A processor that is a component of a multiprocessor computer including a plurality of processors and a main storage device shared by the plurality of processors,
When the thread generated by the own processor is the first thread in the process to which the thread belongs, a parallel execution time table unique to the process is provided on the main storage device, and for each of a plurality of threads, Means for generating a parallel execution time table having an area for registering the time at which a processor is simultaneously allocated to the number of threads or more,
When assigning the own processor to a thread in the process, and when returning the own processor from the thread in the process, the number of threads in the process to which the processor is currently assigned, the current time, Means for updating the parallel execution time table based on the content of the parallel execution time table and the latest update time for the parallel execution time table,
A program for functioning as a means for acquiring the contents of the parallel execution time table.

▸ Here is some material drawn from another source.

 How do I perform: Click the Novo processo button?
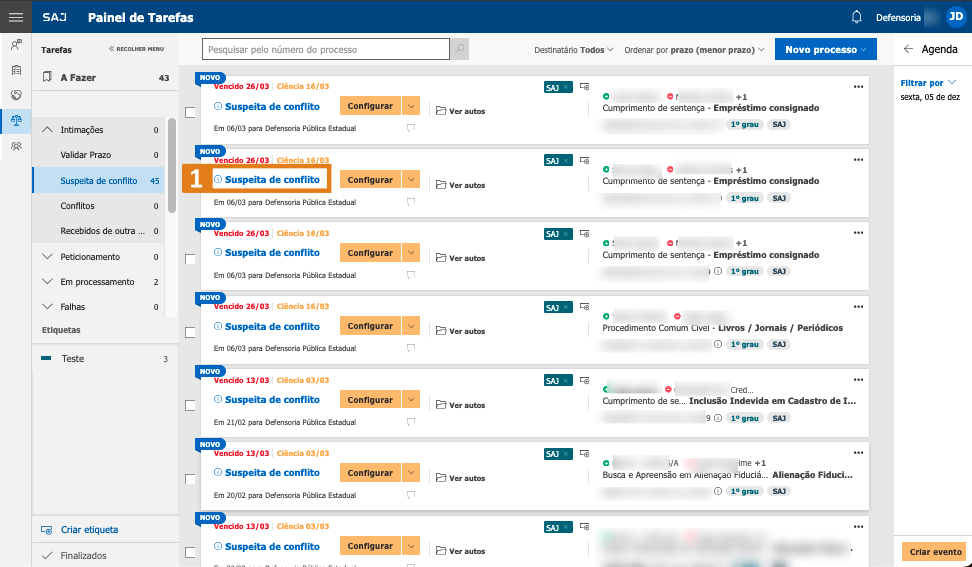click(x=824, y=49)
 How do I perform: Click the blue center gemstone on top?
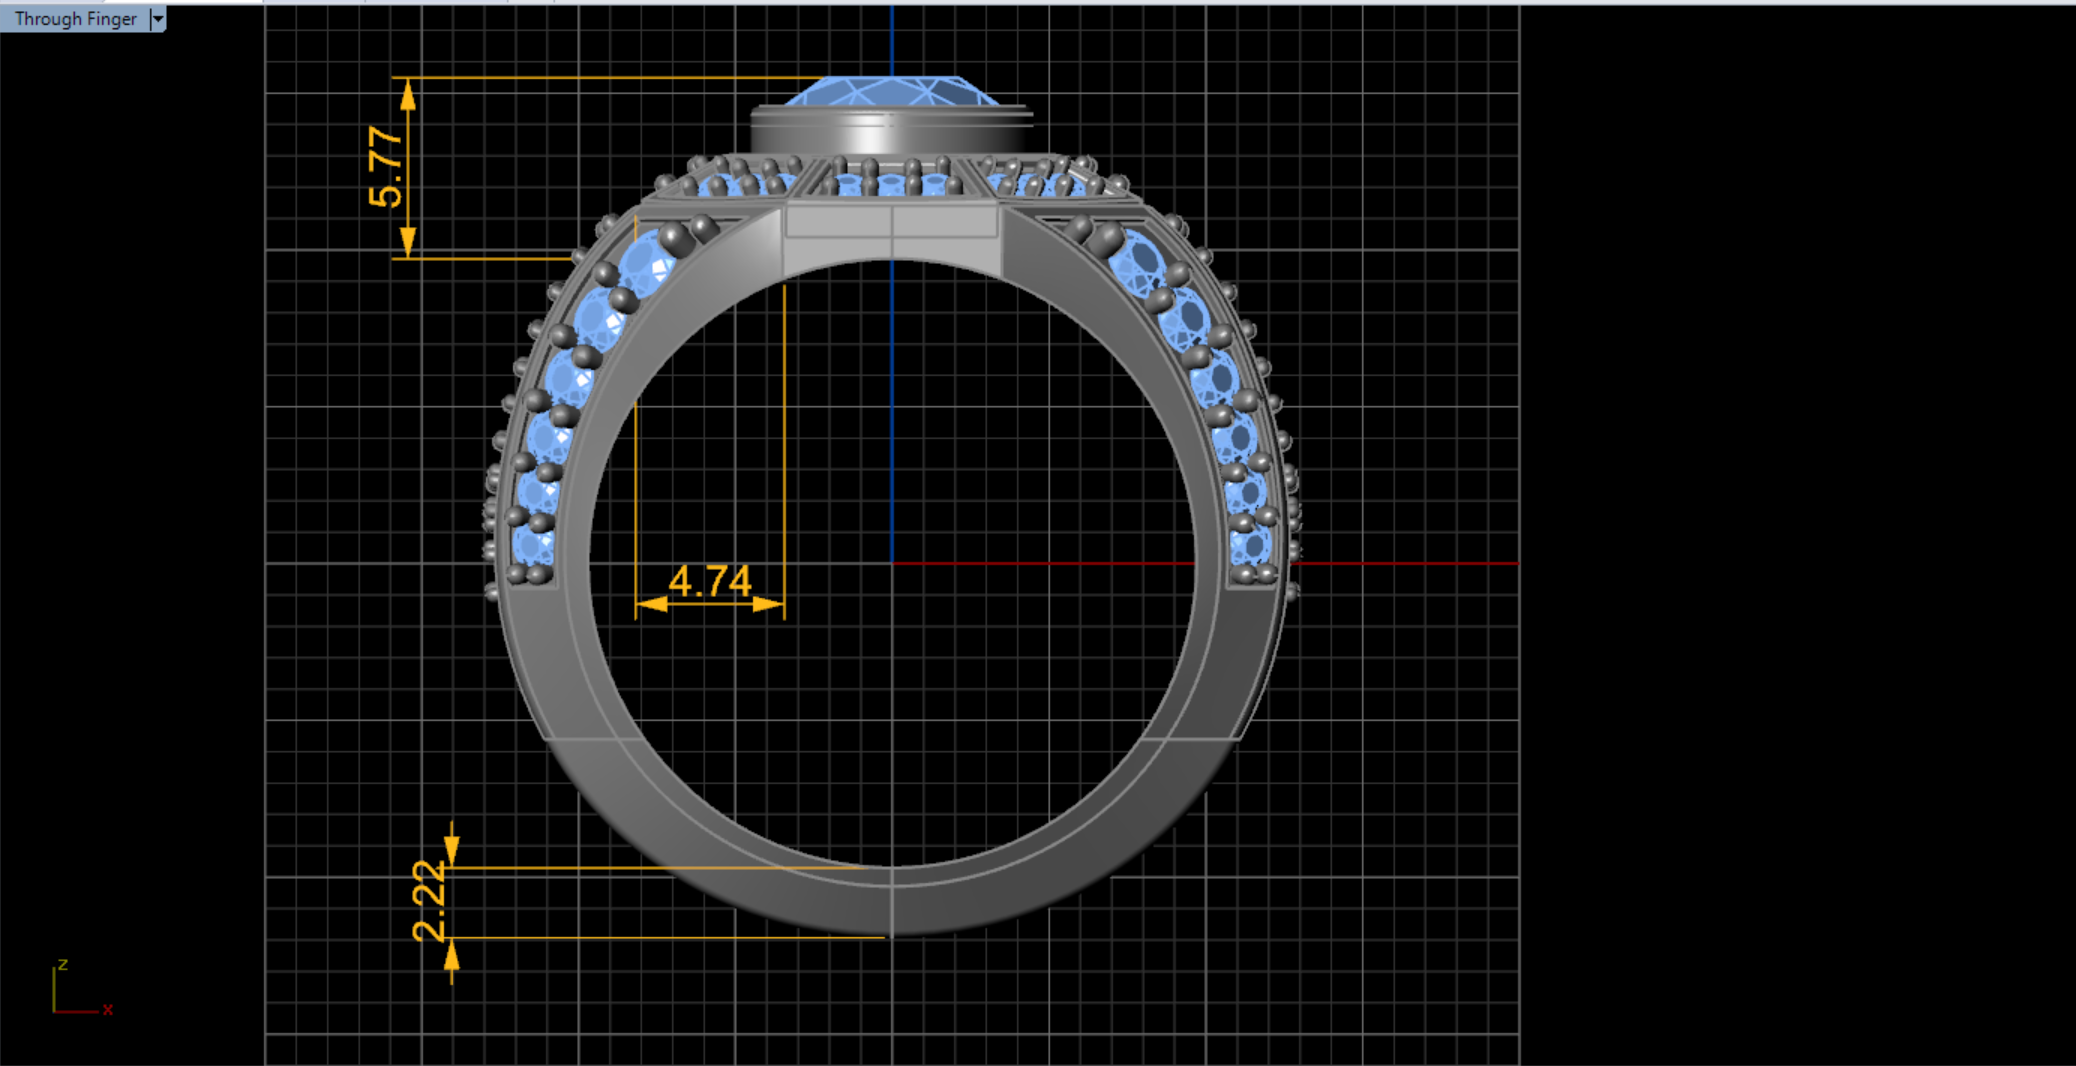pyautogui.click(x=890, y=92)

A processor that is a component of a multiprocessor computer including a plurality of processors and a main storage device shared by the plurality of processors,
When the process generated by the own processor is the first process in a job to which the process belongs, a parallel execution time table unique to the job is provided on the main storage device, and for each of a plurality of processes, Means for generating a parallel execution time table having an area for registering a time at which a processor is simultaneously assigned to the number of processes or more,
When assigning its own processor to a process in the job, and when returning its own processor from the process in the job, the number of processes in the job to which the processor is currently assigned, the current time, Means for updating the parallel execution time table based on the content of the parallel execution time table and the latest update time for the parallel execution time table,
A program for functioning as a means for acquiring the contents of the parallel execution time table.